Work required
Copy out word for word the lines from the very first one through the line containing "(x=356, y=219)", both included.

Record list

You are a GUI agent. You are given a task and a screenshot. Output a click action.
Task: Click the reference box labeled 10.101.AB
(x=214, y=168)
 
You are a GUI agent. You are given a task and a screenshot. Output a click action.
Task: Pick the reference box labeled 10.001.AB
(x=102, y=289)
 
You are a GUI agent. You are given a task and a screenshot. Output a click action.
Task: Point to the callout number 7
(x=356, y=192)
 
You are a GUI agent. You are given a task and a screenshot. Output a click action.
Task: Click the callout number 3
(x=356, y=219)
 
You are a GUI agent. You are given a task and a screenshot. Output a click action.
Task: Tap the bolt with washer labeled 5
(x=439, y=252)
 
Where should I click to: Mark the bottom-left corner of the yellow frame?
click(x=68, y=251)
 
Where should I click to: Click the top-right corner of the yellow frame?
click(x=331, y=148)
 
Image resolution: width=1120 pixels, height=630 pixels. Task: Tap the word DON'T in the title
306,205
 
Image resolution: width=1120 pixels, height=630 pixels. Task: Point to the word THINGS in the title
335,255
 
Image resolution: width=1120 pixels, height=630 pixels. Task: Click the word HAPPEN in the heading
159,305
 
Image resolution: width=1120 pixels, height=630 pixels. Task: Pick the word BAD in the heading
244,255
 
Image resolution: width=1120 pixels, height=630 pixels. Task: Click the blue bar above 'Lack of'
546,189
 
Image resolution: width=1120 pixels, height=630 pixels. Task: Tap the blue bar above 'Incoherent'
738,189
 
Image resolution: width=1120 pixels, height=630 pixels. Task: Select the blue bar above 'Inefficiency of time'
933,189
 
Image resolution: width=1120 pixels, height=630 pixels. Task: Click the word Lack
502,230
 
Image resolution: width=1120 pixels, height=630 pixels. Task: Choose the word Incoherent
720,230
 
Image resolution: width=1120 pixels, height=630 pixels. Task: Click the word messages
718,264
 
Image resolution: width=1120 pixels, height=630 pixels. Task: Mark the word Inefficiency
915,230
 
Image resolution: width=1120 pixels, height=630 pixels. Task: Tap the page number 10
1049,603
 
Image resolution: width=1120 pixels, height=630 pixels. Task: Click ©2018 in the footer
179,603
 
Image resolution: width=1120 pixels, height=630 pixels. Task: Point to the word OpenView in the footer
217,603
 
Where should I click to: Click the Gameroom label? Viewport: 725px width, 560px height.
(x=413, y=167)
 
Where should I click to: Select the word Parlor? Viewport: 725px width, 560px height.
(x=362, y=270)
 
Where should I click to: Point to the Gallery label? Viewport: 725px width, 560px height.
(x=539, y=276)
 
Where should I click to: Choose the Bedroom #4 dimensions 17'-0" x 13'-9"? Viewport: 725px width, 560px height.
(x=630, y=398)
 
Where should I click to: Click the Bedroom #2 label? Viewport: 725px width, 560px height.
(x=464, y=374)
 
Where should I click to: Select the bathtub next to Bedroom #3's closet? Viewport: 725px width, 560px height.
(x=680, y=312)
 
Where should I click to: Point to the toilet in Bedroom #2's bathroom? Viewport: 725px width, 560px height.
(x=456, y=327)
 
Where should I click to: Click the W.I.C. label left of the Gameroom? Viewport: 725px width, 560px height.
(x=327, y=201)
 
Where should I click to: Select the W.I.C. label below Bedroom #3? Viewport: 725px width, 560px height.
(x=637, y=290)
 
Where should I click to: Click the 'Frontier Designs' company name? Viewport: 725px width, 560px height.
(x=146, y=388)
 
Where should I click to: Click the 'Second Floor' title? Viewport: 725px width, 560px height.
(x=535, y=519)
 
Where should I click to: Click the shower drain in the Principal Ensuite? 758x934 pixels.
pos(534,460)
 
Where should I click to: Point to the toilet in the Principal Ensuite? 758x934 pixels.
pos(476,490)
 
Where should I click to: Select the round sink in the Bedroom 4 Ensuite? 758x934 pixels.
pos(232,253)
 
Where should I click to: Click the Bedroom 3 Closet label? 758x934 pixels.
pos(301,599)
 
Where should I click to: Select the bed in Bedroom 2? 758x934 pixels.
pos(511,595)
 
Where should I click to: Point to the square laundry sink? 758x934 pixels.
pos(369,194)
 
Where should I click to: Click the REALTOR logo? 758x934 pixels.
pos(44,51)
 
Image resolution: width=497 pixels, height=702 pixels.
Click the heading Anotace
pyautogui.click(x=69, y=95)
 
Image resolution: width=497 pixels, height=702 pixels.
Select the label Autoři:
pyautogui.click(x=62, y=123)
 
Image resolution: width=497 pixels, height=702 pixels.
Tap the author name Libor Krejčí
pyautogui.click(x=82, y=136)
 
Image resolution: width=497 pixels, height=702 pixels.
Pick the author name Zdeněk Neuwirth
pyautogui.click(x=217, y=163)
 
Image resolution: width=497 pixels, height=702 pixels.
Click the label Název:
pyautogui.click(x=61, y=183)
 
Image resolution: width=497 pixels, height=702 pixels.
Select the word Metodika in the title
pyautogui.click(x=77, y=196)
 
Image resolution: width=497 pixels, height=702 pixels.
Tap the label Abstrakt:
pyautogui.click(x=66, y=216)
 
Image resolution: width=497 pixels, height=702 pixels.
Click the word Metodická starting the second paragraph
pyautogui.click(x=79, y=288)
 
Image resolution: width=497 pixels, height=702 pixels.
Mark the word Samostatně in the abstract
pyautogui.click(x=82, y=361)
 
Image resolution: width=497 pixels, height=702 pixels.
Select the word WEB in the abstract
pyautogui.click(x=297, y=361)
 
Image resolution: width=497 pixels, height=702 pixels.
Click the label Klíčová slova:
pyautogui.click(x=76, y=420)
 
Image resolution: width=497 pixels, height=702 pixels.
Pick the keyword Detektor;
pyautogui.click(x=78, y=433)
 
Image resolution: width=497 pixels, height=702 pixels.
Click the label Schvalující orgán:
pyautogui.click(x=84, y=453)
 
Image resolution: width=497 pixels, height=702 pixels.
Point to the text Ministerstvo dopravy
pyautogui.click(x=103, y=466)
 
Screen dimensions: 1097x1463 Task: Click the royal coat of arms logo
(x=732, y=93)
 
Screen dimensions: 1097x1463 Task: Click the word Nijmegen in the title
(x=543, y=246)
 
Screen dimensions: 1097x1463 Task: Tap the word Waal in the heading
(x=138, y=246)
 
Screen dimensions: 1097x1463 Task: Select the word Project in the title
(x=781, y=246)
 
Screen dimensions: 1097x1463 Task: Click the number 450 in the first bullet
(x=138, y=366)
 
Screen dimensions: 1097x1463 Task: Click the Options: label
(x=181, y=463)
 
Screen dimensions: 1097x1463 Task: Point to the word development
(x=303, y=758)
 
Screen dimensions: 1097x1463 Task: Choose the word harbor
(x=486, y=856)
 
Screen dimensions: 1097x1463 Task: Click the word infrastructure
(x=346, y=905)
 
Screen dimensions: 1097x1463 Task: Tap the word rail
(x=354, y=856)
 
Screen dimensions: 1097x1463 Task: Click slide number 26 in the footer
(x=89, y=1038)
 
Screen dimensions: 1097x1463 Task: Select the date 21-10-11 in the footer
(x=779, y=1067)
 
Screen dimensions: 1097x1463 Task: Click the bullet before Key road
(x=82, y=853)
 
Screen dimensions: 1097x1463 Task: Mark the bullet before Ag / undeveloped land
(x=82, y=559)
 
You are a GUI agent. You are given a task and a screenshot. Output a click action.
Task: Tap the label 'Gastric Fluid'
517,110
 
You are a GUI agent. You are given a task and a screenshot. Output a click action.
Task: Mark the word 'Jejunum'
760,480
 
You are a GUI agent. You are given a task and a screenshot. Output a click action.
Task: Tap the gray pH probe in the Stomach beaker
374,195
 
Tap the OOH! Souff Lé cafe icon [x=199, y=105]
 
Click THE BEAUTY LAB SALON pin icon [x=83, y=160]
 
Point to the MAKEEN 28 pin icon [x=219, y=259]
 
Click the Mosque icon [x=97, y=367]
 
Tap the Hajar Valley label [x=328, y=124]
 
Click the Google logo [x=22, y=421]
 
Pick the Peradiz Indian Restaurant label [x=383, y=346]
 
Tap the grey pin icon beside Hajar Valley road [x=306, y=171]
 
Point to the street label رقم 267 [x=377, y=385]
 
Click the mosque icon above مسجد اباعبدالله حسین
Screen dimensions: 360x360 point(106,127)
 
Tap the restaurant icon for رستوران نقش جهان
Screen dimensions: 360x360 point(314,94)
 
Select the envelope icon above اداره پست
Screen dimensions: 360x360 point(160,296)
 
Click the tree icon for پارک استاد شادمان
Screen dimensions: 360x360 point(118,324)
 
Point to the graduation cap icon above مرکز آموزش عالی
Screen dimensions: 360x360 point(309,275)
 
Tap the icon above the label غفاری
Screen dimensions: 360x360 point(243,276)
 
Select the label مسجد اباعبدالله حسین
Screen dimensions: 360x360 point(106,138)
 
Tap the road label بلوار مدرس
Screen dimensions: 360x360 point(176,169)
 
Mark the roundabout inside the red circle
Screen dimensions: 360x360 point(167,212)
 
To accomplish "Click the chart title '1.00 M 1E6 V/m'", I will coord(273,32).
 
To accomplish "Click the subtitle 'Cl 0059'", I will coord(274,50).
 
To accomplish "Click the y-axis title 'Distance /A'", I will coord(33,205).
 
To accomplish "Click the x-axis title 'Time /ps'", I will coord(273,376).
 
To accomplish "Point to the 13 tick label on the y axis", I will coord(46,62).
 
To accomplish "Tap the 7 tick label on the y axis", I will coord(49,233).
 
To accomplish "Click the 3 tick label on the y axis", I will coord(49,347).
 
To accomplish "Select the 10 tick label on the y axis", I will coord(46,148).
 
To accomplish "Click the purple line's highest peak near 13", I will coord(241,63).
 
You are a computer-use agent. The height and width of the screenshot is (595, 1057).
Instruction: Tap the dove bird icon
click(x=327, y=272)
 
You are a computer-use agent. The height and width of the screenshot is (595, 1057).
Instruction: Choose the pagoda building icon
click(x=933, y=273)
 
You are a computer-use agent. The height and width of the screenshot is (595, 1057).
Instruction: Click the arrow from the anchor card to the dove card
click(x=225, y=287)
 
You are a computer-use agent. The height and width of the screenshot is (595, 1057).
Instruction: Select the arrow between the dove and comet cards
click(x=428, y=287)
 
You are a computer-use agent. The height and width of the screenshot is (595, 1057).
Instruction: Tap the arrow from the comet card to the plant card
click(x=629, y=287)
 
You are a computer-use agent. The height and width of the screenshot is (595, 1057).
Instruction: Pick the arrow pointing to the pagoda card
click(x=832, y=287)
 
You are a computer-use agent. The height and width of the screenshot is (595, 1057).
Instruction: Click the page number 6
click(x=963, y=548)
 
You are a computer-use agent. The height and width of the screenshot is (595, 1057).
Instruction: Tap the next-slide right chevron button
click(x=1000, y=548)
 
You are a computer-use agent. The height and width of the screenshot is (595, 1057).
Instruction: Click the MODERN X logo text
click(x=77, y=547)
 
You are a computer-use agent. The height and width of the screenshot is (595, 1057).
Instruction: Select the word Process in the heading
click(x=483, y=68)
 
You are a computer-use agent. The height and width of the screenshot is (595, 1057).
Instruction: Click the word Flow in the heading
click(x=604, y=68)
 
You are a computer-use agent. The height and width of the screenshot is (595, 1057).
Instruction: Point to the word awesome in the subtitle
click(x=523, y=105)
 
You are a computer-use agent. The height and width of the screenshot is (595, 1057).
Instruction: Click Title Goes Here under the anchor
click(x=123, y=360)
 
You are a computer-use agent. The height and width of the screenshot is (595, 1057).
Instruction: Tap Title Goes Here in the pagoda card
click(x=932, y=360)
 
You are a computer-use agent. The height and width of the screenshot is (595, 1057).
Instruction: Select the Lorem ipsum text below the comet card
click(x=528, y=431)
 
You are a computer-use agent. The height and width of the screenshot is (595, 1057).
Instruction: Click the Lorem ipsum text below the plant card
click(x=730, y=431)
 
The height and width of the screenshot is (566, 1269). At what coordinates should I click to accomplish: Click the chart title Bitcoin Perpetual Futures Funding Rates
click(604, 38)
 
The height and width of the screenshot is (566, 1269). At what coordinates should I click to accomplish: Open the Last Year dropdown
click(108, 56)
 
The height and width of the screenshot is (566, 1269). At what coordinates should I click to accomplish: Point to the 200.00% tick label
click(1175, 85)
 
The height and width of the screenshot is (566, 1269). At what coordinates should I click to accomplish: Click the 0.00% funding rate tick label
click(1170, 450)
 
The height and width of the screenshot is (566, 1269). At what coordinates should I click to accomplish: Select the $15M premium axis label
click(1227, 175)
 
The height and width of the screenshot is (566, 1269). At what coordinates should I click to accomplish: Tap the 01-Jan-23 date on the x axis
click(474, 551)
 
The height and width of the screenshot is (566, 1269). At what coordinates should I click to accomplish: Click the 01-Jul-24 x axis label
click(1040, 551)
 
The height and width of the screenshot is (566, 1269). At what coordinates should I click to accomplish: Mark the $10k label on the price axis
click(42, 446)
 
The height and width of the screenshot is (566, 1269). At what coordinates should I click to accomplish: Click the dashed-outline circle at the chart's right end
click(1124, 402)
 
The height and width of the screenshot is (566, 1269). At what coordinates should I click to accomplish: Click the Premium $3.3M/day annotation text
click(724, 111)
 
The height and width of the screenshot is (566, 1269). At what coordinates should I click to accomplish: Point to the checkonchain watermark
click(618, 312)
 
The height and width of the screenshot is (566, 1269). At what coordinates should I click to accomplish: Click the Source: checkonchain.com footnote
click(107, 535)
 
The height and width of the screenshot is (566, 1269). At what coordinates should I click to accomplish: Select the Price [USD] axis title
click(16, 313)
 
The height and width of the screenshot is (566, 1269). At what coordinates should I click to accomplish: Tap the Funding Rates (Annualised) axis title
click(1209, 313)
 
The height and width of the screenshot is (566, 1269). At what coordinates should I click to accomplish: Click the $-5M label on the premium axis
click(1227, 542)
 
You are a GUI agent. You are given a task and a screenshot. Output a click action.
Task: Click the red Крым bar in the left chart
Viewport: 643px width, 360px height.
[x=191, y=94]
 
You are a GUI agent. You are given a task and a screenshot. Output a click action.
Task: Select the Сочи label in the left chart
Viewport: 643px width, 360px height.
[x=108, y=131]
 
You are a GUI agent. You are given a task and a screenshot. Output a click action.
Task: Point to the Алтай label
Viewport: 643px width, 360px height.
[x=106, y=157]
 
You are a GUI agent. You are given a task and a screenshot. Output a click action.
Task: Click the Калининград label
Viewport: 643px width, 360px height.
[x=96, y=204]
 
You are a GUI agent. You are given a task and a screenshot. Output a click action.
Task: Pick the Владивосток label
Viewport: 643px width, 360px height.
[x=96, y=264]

Written solution
You are a GUI agent. You are given a task and a screenshot. Output a click action.
Task: Click the reference box labeled 10.101.AB
(x=214, y=168)
 
You are a GUI agent. You are given a task and a screenshot. Output a click action.
Task: Pick the reference box labeled 10.001.AB
(x=102, y=289)
 
You are a GUI agent. You are given a task and a screenshot. Output a click action.
Task: Point to the callout number 7
(x=356, y=192)
 
You are a GUI agent. You are given a task and a screenshot. Output a click action.
Task: Click the callout number 3
(x=356, y=219)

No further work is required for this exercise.